▶ THE PROBLEM:
Transcribe all records, preserving every character.
---- INPUT RECORDS
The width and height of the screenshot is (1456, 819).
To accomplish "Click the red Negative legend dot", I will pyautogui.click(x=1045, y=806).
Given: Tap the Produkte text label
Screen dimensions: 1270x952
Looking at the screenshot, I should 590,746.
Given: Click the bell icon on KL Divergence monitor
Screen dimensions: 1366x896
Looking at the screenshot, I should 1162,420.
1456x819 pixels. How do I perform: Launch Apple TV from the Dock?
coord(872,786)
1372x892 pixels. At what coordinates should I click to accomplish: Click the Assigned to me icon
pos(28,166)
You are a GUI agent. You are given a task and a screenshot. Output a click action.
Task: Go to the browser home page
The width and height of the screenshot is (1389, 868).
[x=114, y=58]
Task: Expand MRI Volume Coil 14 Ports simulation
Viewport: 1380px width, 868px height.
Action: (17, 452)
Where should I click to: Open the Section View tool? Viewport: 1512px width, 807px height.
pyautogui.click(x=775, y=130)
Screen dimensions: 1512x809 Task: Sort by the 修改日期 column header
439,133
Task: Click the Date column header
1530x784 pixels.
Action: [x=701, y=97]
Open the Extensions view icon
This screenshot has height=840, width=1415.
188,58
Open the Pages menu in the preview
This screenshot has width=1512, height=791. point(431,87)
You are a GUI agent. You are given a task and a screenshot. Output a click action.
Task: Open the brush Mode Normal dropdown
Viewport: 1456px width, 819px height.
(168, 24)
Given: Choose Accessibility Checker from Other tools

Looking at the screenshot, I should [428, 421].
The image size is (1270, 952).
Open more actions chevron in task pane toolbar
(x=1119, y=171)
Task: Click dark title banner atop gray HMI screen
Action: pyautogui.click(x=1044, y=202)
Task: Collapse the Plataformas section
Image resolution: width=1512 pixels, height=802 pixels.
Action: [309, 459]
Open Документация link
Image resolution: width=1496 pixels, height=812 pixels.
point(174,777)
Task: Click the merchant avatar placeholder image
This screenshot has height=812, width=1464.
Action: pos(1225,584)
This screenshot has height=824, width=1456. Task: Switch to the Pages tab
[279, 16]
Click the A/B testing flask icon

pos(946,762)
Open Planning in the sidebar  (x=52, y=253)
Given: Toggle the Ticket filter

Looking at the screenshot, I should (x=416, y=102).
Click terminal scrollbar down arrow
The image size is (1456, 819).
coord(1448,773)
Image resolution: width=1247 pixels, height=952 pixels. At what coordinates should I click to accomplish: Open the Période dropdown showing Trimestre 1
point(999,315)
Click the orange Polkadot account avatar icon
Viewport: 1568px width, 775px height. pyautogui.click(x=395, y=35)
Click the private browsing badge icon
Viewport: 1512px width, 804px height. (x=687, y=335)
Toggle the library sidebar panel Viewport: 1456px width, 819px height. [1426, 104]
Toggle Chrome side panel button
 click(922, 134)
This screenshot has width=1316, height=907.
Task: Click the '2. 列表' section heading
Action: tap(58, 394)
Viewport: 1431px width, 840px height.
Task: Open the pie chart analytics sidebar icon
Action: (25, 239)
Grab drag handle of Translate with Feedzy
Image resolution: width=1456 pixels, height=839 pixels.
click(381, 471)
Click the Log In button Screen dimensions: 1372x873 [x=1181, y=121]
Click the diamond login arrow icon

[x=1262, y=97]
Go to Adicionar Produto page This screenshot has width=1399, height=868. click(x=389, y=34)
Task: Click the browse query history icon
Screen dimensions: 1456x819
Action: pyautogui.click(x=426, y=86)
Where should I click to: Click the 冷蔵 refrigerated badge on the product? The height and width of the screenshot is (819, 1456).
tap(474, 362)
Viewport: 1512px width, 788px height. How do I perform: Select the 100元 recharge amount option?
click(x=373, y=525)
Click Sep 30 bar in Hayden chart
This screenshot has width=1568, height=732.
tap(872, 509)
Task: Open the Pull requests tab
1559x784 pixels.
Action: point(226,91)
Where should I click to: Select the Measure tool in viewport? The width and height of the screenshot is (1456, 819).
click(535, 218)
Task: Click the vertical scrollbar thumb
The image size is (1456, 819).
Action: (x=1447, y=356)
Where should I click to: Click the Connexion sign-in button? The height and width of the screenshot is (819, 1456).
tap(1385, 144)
--------
▶ EXERCISE SOLUTION:
The width and height of the screenshot is (1456, 819).
To accomplish "Click the red Negative legend dot", I will pyautogui.click(x=1045, y=806).
Given: Tap the Produkte text label
Screen dimensions: 1270x952
Looking at the screenshot, I should 590,746.
Given: Click the bell icon on KL Divergence monitor
Screen dimensions: 1366x896
Looking at the screenshot, I should 1162,420.
1456x819 pixels. How do I perform: Launch Apple TV from the Dock?
coord(872,786)
1372x892 pixels. At what coordinates should I click to accomplish: Click the Assigned to me icon
pos(28,166)
You are a GUI agent. You are given a task and a screenshot. Output a click action.
Task: Go to the browser home page
The width and height of the screenshot is (1389, 868).
[x=114, y=58]
Task: Expand MRI Volume Coil 14 Ports simulation
Viewport: 1380px width, 868px height.
Action: (17, 452)
Where should I click to: Open the Section View tool? Viewport: 1512px width, 807px height.
pyautogui.click(x=775, y=130)
Screen dimensions: 1512x809 Task: Sort by the 修改日期 column header
439,133
Task: Click the Date column header
1530x784 pixels.
Action: [x=701, y=97]
Open the Extensions view icon
This screenshot has height=840, width=1415.
188,58
Open the Pages menu in the preview
This screenshot has width=1512, height=791. point(431,87)
You are a GUI agent. You are given a task and a screenshot. Output a click action.
Task: Open the brush Mode Normal dropdown
Viewport: 1456px width, 819px height.
(168, 24)
Given: Choose Accessibility Checker from Other tools

Looking at the screenshot, I should [428, 421].
The image size is (1270, 952).
Open more actions chevron in task pane toolbar
(x=1119, y=171)
Task: Click dark title banner atop gray HMI screen
Action: pyautogui.click(x=1044, y=202)
Task: Collapse the Plataformas section
Image resolution: width=1512 pixels, height=802 pixels.
Action: [309, 459]
Open Документация link
Image resolution: width=1496 pixels, height=812 pixels.
point(174,777)
Task: Click the merchant avatar placeholder image
This screenshot has height=812, width=1464.
Action: pos(1225,584)
This screenshot has height=824, width=1456. Task: Switch to the Pages tab
[279, 16]
Click the A/B testing flask icon

pos(946,762)
Open Planning in the sidebar  (x=52, y=253)
Given: Toggle the Ticket filter

Looking at the screenshot, I should (x=416, y=102).
Click terminal scrollbar down arrow
The image size is (1456, 819).
coord(1448,773)
Image resolution: width=1247 pixels, height=952 pixels. At what coordinates should I click to accomplish: Open the Période dropdown showing Trimestre 1
point(999,315)
Click the orange Polkadot account avatar icon
Viewport: 1568px width, 775px height. pyautogui.click(x=395, y=35)
Click the private browsing badge icon
Viewport: 1512px width, 804px height. (x=687, y=335)
Toggle the library sidebar panel Viewport: 1456px width, 819px height. [1426, 104]
Toggle Chrome side panel button
 click(922, 134)
This screenshot has width=1316, height=907.
Task: Click the '2. 列表' section heading
Action: tap(58, 394)
Viewport: 1431px width, 840px height.
Task: Open the pie chart analytics sidebar icon
Action: (25, 239)
Grab drag handle of Translate with Feedzy
Image resolution: width=1456 pixels, height=839 pixels.
click(381, 471)
Click the Log In button Screen dimensions: 1372x873 [x=1181, y=121]
Click the diamond login arrow icon

[x=1262, y=97]
Go to Adicionar Produto page This screenshot has width=1399, height=868. click(x=389, y=34)
Task: Click the browse query history icon
Screen dimensions: 1456x819
Action: pyautogui.click(x=426, y=86)
Where should I click to: Click the 冷蔵 refrigerated badge on the product? The height and width of the screenshot is (819, 1456).
tap(474, 362)
Viewport: 1512px width, 788px height. How do I perform: Select the 100元 recharge amount option?
click(x=373, y=525)
Click Sep 30 bar in Hayden chart
This screenshot has width=1568, height=732.
tap(872, 509)
Task: Open the Pull requests tab
1559x784 pixels.
Action: point(226,91)
Where should I click to: Select the Measure tool in viewport? The width and height of the screenshot is (1456, 819).
click(535, 218)
Task: Click the vertical scrollbar thumb
The image size is (1456, 819).
Action: (x=1447, y=356)
Where should I click to: Click the Connexion sign-in button? The height and width of the screenshot is (819, 1456).
tap(1385, 144)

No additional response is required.